Red Hat CEO Matthew Szulik picked up the thread in his subsequent remarks.

"In my almost 20 years in open source software, [vendors] have always been respectful of intellectual property. This is not a renegade mentality," he said.

"Patents are a relatively new idea in the software industry. I'd argue the focus should be on innovation, not patents."

Some of this crowd, known for varying degrees of hostility towards Microsoft, finds it infuriating that Microsoft, for all its talk about software innovation, appears again to be leaning towards litigation to secure its power base. One attendee pointed to the company's nudging of U.S. antitrust authorities to look into Google's acquisition of DoubleClick as the "height of chutzpah," given that Microsoft itself has been adjudged to be a monopoly.

One former Red Hat employee said Red Hat itself is very worried about Microsoft's statements, given Microsoft's existing, and highly controversial, agreement with Novell.

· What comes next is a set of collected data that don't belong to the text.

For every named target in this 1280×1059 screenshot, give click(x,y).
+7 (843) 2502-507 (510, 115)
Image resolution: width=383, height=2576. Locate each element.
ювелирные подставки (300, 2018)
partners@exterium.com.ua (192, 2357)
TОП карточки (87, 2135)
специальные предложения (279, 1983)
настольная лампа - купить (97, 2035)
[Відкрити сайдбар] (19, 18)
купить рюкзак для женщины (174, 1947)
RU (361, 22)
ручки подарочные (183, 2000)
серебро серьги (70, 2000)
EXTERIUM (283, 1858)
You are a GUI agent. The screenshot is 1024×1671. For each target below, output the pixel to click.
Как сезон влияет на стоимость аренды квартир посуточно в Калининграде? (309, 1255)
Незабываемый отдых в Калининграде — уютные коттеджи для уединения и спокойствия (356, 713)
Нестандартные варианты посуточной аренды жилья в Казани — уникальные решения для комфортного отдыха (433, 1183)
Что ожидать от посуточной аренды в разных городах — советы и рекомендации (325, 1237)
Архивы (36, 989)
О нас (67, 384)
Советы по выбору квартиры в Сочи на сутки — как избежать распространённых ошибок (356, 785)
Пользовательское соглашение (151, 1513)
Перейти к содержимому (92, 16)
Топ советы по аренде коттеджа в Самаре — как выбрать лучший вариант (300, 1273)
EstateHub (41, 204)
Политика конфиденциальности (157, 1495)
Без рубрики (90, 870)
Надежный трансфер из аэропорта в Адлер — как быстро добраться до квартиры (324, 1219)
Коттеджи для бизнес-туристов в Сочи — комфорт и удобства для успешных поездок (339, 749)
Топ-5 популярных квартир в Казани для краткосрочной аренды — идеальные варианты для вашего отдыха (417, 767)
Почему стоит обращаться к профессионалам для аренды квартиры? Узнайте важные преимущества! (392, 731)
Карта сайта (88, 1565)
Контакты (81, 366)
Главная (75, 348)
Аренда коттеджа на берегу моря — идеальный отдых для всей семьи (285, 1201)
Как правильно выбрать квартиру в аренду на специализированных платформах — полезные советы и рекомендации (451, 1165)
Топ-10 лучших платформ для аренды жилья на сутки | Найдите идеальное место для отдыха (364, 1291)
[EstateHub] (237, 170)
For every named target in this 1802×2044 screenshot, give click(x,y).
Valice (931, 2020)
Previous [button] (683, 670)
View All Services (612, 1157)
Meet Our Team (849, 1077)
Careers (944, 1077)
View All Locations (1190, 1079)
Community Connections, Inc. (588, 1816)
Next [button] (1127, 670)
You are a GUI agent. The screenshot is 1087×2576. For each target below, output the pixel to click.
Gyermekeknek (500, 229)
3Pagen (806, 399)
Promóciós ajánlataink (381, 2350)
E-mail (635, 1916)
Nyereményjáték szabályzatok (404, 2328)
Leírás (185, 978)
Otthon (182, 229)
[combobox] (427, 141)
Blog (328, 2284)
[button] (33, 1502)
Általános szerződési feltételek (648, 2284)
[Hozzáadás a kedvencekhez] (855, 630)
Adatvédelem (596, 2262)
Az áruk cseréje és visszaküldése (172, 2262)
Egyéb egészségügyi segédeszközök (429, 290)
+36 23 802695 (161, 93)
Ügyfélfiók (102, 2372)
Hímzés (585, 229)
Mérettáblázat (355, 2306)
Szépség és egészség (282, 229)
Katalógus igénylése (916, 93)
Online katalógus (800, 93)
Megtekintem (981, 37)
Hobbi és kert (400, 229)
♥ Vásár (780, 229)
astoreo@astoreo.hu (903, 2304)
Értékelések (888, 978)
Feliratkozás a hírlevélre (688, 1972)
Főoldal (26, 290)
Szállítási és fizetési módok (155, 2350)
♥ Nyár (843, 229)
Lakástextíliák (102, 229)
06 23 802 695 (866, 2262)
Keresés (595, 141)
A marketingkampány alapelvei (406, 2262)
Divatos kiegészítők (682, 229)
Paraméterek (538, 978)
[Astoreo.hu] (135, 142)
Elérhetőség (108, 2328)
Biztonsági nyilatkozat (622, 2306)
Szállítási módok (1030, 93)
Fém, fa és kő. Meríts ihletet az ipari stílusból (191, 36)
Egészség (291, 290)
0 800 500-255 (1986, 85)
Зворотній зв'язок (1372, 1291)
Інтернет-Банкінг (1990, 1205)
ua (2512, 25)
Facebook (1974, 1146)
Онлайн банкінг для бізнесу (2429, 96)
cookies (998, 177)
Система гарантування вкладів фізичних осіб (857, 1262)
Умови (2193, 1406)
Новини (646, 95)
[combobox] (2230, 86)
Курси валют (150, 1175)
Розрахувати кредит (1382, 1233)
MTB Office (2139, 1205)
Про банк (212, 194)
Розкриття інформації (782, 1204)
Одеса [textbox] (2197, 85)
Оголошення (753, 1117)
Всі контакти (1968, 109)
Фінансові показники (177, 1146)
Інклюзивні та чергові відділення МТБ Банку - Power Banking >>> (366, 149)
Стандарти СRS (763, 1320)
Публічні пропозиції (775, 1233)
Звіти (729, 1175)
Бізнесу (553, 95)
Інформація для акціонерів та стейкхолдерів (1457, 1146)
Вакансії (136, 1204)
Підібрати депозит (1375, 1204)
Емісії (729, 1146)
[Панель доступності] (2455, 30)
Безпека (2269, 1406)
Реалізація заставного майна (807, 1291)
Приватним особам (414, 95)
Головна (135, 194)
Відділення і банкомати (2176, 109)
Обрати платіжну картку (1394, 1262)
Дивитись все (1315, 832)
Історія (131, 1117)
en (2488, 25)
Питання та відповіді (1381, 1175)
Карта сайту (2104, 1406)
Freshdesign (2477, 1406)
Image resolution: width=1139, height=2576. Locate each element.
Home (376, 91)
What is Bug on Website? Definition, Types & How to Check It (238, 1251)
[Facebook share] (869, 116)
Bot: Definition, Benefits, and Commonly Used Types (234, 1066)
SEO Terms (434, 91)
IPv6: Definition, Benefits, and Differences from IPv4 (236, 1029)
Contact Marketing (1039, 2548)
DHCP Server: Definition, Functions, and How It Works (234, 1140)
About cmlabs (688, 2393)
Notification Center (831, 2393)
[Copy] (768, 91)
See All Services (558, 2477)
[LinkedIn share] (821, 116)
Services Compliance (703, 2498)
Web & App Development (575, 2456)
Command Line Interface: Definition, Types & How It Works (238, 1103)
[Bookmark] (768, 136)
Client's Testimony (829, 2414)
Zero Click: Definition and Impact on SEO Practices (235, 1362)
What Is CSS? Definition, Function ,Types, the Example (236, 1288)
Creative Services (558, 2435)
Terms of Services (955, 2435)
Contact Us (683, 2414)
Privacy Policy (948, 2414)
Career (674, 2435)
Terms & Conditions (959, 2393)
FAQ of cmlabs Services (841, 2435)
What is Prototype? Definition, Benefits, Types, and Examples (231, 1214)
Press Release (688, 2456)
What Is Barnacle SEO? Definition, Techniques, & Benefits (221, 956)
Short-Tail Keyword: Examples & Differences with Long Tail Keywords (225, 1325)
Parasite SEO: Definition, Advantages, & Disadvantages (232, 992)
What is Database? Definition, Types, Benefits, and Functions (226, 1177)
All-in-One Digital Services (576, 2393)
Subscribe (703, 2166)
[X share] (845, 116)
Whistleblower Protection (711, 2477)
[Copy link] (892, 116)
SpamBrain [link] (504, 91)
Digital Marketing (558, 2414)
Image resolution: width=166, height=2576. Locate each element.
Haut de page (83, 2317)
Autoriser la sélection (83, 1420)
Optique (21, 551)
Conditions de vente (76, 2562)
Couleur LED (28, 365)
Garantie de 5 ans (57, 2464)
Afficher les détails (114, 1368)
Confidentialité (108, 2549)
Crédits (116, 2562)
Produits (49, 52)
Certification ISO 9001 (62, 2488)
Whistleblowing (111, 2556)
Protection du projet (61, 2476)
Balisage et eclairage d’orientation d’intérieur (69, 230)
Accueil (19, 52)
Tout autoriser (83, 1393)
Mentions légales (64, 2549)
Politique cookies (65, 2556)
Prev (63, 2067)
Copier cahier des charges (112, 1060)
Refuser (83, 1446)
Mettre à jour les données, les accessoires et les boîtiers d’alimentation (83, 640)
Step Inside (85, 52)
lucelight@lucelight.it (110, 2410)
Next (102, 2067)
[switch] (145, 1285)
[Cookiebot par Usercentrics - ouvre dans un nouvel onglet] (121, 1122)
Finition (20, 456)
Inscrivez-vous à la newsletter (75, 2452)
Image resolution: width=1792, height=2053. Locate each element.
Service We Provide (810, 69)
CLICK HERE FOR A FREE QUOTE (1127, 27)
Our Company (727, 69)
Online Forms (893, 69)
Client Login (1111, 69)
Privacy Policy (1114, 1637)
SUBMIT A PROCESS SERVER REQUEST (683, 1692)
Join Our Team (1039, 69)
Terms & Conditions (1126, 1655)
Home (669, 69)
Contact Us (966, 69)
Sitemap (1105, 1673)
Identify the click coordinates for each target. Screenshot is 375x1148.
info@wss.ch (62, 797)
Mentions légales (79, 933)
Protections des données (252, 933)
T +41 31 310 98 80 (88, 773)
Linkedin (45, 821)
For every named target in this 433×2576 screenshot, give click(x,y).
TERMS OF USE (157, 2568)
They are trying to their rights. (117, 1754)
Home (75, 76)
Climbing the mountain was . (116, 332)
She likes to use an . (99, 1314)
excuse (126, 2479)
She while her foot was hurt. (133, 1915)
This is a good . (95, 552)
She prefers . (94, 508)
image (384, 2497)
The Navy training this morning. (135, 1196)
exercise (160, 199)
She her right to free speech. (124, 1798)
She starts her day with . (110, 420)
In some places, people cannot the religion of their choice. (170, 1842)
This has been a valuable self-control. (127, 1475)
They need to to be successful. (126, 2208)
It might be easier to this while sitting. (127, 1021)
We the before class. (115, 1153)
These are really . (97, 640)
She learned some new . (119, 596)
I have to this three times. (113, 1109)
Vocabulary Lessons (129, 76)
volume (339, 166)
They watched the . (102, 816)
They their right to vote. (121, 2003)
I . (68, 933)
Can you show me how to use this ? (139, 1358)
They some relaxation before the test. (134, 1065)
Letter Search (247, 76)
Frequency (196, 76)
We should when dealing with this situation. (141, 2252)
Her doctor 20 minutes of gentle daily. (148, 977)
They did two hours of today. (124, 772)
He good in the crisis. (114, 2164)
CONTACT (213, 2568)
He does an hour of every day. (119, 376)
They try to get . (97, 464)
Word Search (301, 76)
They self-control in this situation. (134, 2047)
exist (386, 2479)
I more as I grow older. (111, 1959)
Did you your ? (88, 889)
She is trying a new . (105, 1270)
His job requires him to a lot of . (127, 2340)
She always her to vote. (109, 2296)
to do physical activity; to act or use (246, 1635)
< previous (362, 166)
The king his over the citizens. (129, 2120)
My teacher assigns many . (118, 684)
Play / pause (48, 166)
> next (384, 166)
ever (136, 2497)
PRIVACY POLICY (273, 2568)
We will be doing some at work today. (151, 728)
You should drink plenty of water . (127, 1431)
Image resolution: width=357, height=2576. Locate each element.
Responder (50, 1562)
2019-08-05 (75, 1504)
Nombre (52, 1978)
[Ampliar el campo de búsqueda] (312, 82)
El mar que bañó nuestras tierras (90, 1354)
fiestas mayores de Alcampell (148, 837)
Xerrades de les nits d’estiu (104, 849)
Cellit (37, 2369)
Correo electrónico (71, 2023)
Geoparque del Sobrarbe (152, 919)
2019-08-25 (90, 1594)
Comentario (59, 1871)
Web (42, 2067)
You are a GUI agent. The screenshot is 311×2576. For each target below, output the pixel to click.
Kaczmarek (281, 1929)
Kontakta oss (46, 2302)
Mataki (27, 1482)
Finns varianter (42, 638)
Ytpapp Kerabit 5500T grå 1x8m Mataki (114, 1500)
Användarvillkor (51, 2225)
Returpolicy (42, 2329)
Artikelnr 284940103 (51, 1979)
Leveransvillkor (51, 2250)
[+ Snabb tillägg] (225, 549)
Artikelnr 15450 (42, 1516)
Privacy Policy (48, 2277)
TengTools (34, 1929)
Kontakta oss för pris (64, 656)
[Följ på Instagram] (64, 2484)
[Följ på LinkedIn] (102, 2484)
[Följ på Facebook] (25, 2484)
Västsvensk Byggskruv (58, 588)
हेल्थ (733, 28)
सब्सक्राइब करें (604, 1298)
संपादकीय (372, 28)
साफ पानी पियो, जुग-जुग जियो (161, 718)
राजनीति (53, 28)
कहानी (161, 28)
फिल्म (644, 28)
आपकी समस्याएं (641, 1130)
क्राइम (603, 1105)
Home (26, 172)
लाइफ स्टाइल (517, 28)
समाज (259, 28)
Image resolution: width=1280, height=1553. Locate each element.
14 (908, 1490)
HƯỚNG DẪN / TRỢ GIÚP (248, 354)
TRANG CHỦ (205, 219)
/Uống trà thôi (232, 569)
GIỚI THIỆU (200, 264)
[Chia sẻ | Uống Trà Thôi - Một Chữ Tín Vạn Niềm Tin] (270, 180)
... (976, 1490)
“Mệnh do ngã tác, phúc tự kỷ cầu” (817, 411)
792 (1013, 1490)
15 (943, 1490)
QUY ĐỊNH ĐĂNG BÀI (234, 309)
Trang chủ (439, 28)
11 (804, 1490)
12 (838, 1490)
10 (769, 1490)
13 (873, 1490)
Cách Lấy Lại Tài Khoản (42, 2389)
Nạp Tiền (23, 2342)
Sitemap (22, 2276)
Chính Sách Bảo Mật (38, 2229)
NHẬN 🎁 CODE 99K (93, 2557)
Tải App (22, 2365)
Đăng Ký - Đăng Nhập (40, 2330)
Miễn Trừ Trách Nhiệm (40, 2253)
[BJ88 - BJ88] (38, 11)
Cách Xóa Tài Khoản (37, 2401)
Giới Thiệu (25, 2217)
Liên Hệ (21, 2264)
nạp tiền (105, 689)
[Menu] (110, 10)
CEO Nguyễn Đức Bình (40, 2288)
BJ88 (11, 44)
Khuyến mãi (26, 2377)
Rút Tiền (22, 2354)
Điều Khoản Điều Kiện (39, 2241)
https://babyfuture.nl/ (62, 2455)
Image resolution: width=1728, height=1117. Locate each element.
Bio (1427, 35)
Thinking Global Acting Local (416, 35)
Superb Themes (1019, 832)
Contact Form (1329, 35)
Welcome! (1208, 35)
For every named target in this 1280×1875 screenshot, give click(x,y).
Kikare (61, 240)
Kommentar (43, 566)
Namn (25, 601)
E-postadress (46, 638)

"The open source community is very large and amorphous. So, Microsoft will have to focus its attention on specific companies, projects and/or individuals. So, it would be useful for companies who think they are at risk of being in the cross hairs [of a suit] to discover and compare intellectual property portfolios. The best solution... having something in your portfolio to negotiate a "cross licensing" agreement with," he noted.

Where rubber hits the road, however, at least one open-source-oriented VAR says customers aren't even asking about the patent issue, which he feels will never come to much beyond FUD.

"Microsoft and the open source guys know if they go down this [patent litigation] path, it will be mutually assured destruction. No one will win. This stuff is too entrenched and customers will not stand for it," said Tony Awtrey, vice president of integration services for Ideal Associates, an Orlando-based solution provider.

For his part, Szulik said Microsoft's recent actions only show it's feeling the open source pain. Quoting Mohandas Gandhi, Szulik said "First, they ignore you, then they laugh at you, then they fight you. Then you win."